── Trecho apresentado ──
Na continuidade de sua exposição da introdução ao tema da ambivalência na

modernidade, Bauman esclarece este mal-congênito da linguagem, que é a ambivalência,

decorre de nosso desejo de ao nomear classificar as coisas. Para classificar para ele é:

dar ao mundo uma estrutura: manipular as suas probabilidades, tornar alguns eventos mais prováveis do que outros, comportar-se como se os eventos não fossem casuais, limitar ou eliminar a sua casualidade. Através da sua função nomeadora/classificadora, a linguagem situa-se entre um mundo ordenado, de bases sólidas, próprio para ser habitado pelo homem.”305

O resultado é que este outro mundo da linguagem criado pelo homem, no qual está

presente a ordem é, por isso mesmo, artificial e desconectada dos objetos que ele pretende

apontar. Como muitas vezes nos advertiu o professor João Maurício Adeodato em suas aulas,

todo ato de classificação é uma manifestação de violência, um embuste. Nietzsche também

não havia deixado passar esta dimensão. Em suas críticas ao conceito de juízos sintéticos a

priori de Kant, já indicadas acima, ele revela a artificialidade de se dizer 1 + 1 = 2, uma vez

que para que esta equação seja verdadeira eu teria que dispor de dois “uns” iguais, que

somados seriam “dois uns”. Mas na natureza não encontramos esta igualdade, de modo que 1

+ 1 = 1 ao lado de 1 e nunca 2.
───
── Dados registrados ──
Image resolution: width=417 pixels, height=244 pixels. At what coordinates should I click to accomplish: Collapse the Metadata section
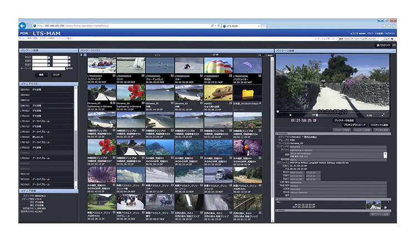[x=277, y=133]
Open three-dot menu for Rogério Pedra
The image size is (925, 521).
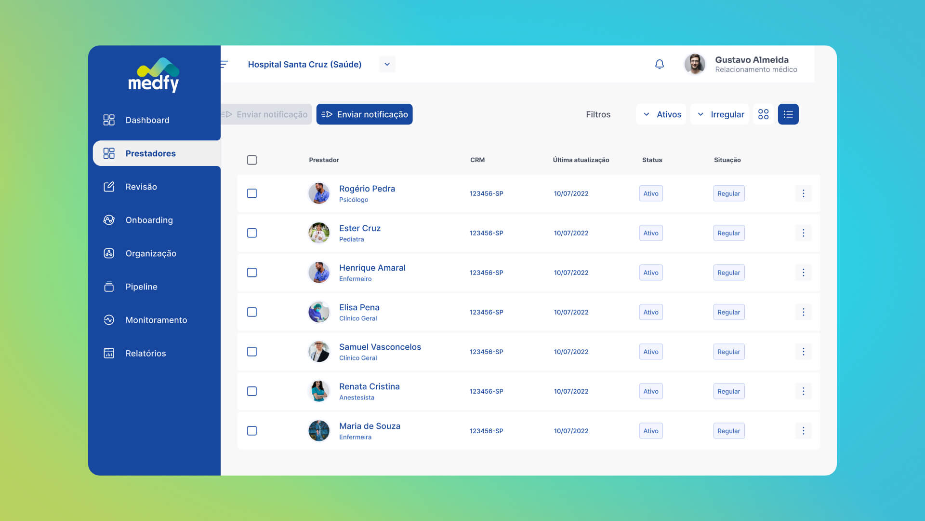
───
## Instruções
• 1. Transcreva o trecho sobre ambivalência e linguagem começando em "todo ato de" e seguindo até "1 e nunca 2.".
• 2. Resuma em duas frases o trecho apresentado.
As linhas não são usadas aqui.

## Respostas
• 1.
todo ato de classificação é uma manifestação de violência, um embuste. Nietzsche também

não havia deixado passar esta dimensão. Em suas críticas ao conceito de juízos sintéticos a

priori de Kant, já indicadas acima, ele revela a artificialidade de se dizer 1 + 1 = 2, uma vez

que para que esta equação seja verdadeira eu teria que dispor de dois “uns” iguais, que

somados seriam “dois uns”. Mas na natureza não encontramos esta igualdade, de modo que 1

+ 1 = 1 ao lado de 1 e nunca 2.

• 2. Segundo Bauman, a ambivalência, mal congênito da linguagem, decorre do desejo de classificar ao nomear, o que significa dar ao mundo uma estrutura e limitar a sua casualidade. O mundo ordenado da linguagem é, por isso, artificial e desconectado dos objetos que pretende apontar, algo que Nietzsche já indicava ao criticar Kant e mostrar que, como na natureza não há dois "uns" iguais, dizer 1 + 1 = 2 é artificial.